- [The task] A verbatim copy of the data below is the required output.

- [Records provided]
--- START ---

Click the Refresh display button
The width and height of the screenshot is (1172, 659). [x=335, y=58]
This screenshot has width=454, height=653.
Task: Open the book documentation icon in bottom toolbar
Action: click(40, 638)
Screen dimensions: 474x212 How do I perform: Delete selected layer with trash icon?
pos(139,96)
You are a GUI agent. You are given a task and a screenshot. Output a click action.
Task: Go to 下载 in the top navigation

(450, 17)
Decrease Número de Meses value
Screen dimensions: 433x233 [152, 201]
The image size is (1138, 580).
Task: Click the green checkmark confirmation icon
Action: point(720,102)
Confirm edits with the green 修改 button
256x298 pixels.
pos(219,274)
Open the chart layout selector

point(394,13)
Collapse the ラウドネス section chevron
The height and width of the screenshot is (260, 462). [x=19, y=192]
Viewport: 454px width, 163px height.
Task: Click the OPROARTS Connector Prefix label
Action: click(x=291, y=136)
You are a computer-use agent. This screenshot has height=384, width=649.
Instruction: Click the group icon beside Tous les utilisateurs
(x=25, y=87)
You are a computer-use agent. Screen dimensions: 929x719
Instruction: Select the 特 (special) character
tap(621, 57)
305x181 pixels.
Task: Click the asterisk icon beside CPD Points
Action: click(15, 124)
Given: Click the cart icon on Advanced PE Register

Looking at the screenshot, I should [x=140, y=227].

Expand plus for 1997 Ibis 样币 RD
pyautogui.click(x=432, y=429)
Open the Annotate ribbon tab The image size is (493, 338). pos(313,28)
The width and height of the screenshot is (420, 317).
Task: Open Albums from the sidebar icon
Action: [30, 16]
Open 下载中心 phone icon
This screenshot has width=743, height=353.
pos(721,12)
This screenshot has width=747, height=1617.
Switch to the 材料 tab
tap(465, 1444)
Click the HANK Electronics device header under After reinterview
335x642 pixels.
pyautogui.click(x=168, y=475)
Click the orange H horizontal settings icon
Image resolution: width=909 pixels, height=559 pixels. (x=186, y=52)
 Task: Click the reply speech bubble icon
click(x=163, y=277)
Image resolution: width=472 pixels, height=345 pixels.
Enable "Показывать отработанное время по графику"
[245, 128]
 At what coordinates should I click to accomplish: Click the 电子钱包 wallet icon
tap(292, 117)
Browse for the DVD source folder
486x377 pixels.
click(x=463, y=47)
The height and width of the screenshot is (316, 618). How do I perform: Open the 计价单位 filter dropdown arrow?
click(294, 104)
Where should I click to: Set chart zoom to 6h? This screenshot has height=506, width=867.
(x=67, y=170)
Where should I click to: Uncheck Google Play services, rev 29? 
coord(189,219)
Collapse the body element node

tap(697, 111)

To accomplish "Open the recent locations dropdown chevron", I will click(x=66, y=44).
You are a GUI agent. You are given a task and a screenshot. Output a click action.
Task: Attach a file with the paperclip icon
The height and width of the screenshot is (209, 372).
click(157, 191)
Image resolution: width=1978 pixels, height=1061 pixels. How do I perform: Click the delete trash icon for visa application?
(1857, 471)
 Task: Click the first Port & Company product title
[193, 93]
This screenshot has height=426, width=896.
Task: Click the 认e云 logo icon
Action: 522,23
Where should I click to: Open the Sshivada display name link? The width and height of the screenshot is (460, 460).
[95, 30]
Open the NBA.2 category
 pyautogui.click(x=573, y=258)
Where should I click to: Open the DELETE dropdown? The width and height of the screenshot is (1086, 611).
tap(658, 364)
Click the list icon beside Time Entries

--- END ---

- [Task result]
Click the Refresh display button
The width and height of the screenshot is (1172, 659). [x=335, y=58]
This screenshot has width=454, height=653.
Task: Open the book documentation icon in bottom toolbar
Action: click(40, 638)
Screen dimensions: 474x212 How do I perform: Delete selected layer with trash icon?
pos(139,96)
You are a GUI agent. You are given a task and a screenshot. Output a click action.
Task: Go to 下载 in the top navigation

(450, 17)
Decrease Número de Meses value
Screen dimensions: 433x233 [152, 201]
The image size is (1138, 580).
Task: Click the green checkmark confirmation icon
Action: point(720,102)
Confirm edits with the green 修改 button
256x298 pixels.
pos(219,274)
Open the chart layout selector

point(394,13)
Collapse the ラウドネス section chevron
The height and width of the screenshot is (260, 462). [x=19, y=192]
Viewport: 454px width, 163px height.
Task: Click the OPROARTS Connector Prefix label
Action: click(x=291, y=136)
You are a computer-use agent. This screenshot has height=384, width=649.
Instruction: Click the group icon beside Tous les utilisateurs
(x=25, y=87)
You are a computer-use agent. Screen dimensions: 929x719
Instruction: Select the 特 (special) character
tap(621, 57)
305x181 pixels.
Task: Click the asterisk icon beside CPD Points
Action: click(15, 124)
Given: Click the cart icon on Advanced PE Register

Looking at the screenshot, I should [x=140, y=227].

Expand plus for 1997 Ibis 样币 RD
pyautogui.click(x=432, y=429)
Open the Annotate ribbon tab The image size is (493, 338). pos(313,28)
The width and height of the screenshot is (420, 317).
Task: Open Albums from the sidebar icon
Action: [30, 16]
Open 下载中心 phone icon
This screenshot has width=743, height=353.
pos(721,12)
This screenshot has width=747, height=1617.
Switch to the 材料 tab
tap(465, 1444)
Click the HANK Electronics device header under After reinterview
335x642 pixels.
pyautogui.click(x=168, y=475)
Click the orange H horizontal settings icon
Image resolution: width=909 pixels, height=559 pixels. (x=186, y=52)
 Task: Click the reply speech bubble icon
click(x=163, y=277)
Image resolution: width=472 pixels, height=345 pixels.
Enable "Показывать отработанное время по графику"
[245, 128]
 At what coordinates should I click to accomplish: Click the 电子钱包 wallet icon
tap(292, 117)
Browse for the DVD source folder
486x377 pixels.
click(x=463, y=47)
The height and width of the screenshot is (316, 618). How do I perform: Open the 计价单位 filter dropdown arrow?
click(294, 104)
Where should I click to: Set chart zoom to 6h? This screenshot has height=506, width=867.
(x=67, y=170)
Where should I click to: Uncheck Google Play services, rev 29? 
coord(189,219)
Collapse the body element node

tap(697, 111)

To accomplish "Open the recent locations dropdown chevron", I will click(x=66, y=44).
You are a GUI agent. You are given a task and a screenshot. Output a click action.
Task: Attach a file with the paperclip icon
The height and width of the screenshot is (209, 372).
click(157, 191)
Image resolution: width=1978 pixels, height=1061 pixels. How do I perform: Click the delete trash icon for visa application?
(1857, 471)
 Task: Click the first Port & Company product title
[193, 93]
This screenshot has height=426, width=896.
Task: Click the 认e云 logo icon
Action: 522,23
Where should I click to: Open the Sshivada display name link? The width and height of the screenshot is (460, 460).
[95, 30]
Open the NBA.2 category
 pyautogui.click(x=573, y=258)
Where should I click to: Open the DELETE dropdown? The width and height of the screenshot is (1086, 611).
tap(658, 364)
Click the list icon beside Time Entries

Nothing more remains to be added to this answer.